• Exercise prompt: When you reach the line with "[Close] (394, 748)" in the listing below, transcribe it and each line after it up to and including the line with "35 ans (228, 380)", exactly and with nothing else.

• Records for processing:
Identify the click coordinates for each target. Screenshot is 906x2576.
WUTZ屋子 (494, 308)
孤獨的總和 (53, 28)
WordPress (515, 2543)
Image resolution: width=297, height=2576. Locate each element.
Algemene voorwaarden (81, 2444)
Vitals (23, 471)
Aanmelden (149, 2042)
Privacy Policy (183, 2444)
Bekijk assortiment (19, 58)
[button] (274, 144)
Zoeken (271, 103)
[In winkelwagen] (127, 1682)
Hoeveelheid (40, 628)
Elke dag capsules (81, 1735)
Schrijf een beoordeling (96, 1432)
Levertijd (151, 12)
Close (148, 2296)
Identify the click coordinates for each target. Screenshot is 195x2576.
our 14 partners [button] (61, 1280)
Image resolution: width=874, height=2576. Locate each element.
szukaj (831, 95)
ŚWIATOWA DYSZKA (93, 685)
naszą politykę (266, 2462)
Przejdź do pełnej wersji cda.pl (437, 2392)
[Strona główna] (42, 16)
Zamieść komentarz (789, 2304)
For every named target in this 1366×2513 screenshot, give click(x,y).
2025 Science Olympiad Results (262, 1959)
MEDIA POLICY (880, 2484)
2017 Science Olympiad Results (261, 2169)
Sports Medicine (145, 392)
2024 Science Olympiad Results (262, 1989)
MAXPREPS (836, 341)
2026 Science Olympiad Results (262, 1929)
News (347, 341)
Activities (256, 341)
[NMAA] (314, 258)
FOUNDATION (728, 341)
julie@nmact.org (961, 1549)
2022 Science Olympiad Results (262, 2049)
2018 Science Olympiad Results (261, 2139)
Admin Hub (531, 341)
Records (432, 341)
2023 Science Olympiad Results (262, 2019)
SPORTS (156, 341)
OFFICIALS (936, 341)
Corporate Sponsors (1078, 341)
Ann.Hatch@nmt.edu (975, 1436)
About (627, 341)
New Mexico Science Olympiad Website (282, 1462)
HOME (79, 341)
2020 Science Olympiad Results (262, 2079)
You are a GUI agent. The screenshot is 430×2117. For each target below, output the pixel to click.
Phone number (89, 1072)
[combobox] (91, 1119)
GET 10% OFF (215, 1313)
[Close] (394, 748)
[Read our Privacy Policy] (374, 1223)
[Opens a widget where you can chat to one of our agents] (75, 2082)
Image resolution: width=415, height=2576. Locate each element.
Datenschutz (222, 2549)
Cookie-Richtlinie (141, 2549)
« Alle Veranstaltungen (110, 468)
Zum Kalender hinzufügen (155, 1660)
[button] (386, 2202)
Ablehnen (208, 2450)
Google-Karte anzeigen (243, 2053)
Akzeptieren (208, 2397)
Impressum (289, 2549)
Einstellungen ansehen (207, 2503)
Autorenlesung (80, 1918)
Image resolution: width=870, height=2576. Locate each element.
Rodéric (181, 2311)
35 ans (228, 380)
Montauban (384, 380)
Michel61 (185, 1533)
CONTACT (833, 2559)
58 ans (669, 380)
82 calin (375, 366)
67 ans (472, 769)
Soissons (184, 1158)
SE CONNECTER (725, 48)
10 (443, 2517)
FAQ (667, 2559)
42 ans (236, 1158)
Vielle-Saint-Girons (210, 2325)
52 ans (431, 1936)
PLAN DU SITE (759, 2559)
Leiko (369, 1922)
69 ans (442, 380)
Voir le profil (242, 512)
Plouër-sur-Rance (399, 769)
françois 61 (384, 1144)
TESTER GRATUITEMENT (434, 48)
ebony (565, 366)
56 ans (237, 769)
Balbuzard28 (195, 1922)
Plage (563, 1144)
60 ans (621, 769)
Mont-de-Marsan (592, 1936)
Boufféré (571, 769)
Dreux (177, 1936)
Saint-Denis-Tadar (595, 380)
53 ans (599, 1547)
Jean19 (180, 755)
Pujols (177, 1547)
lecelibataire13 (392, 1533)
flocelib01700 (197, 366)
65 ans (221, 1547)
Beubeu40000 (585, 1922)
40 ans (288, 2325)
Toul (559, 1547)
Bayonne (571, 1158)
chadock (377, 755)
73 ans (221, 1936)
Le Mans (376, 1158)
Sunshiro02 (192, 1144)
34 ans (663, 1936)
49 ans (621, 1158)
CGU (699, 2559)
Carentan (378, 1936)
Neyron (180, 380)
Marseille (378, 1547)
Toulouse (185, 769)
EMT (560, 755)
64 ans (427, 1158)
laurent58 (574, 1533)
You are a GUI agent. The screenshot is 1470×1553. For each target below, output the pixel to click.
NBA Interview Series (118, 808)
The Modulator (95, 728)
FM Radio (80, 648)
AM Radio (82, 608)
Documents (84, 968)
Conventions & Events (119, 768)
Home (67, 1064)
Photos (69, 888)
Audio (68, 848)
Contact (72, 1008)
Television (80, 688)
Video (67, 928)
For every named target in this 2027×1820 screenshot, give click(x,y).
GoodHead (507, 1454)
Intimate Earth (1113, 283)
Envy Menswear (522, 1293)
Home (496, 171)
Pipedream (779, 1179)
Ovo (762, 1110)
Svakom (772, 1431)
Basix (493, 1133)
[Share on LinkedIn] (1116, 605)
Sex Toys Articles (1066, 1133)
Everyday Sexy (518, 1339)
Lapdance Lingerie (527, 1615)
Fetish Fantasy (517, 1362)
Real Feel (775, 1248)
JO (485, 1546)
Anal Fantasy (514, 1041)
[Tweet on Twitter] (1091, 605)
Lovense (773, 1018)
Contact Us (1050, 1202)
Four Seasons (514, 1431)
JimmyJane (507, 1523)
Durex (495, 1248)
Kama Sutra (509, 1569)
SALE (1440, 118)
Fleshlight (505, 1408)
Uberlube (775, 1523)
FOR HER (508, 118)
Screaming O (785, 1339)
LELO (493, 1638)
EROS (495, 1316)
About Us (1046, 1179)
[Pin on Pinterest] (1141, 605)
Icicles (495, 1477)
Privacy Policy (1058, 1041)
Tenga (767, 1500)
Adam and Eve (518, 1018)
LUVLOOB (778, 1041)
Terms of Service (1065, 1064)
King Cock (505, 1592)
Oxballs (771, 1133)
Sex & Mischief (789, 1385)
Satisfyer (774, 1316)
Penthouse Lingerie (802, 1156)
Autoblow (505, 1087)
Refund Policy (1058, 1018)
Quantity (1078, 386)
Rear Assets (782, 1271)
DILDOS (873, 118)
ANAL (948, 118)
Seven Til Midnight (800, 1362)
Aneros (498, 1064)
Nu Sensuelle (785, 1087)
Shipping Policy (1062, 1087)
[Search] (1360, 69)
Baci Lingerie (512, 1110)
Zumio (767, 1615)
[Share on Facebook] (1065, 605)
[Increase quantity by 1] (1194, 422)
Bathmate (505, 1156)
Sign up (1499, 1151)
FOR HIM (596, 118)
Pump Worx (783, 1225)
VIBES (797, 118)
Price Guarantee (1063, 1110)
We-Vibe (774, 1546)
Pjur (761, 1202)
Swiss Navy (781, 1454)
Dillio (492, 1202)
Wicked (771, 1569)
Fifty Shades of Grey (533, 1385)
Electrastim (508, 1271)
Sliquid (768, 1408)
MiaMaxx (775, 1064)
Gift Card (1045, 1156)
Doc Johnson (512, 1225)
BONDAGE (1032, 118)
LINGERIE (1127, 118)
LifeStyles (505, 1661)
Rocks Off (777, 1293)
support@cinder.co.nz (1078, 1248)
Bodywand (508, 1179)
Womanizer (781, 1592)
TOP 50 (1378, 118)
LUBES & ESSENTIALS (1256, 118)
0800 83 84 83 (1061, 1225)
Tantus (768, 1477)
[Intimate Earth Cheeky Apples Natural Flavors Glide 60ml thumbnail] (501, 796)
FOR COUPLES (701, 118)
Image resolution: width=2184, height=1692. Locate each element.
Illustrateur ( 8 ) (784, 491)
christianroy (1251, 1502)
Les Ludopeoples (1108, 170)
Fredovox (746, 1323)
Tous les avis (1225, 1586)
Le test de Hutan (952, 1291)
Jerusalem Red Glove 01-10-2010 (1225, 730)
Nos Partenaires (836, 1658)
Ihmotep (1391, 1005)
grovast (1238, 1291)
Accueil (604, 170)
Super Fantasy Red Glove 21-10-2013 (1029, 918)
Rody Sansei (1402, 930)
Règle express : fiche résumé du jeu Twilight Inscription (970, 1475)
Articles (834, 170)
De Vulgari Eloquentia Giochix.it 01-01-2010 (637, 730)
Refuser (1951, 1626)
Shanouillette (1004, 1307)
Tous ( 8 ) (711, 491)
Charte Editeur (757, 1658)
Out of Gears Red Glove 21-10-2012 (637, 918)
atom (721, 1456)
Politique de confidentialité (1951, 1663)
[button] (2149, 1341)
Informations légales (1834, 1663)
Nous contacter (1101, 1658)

• Response for this exercise:
[Close] (394, 748)
[Read our Privacy Policy] (374, 1223)
[Opens a widget where you can chat to one of our agents] (75, 2082)
Image resolution: width=415, height=2576. Locate each element.
Datenschutz (222, 2549)
Cookie-Richtlinie (141, 2549)
« Alle Veranstaltungen (110, 468)
Zum Kalender hinzufügen (155, 1660)
[button] (386, 2202)
Ablehnen (208, 2450)
Google-Karte anzeigen (243, 2053)
Akzeptieren (208, 2397)
Impressum (289, 2549)
Einstellungen ansehen (207, 2503)
Autorenlesung (80, 1918)
Image resolution: width=870, height=2576. Locate each element.
Rodéric (181, 2311)
35 ans (228, 380)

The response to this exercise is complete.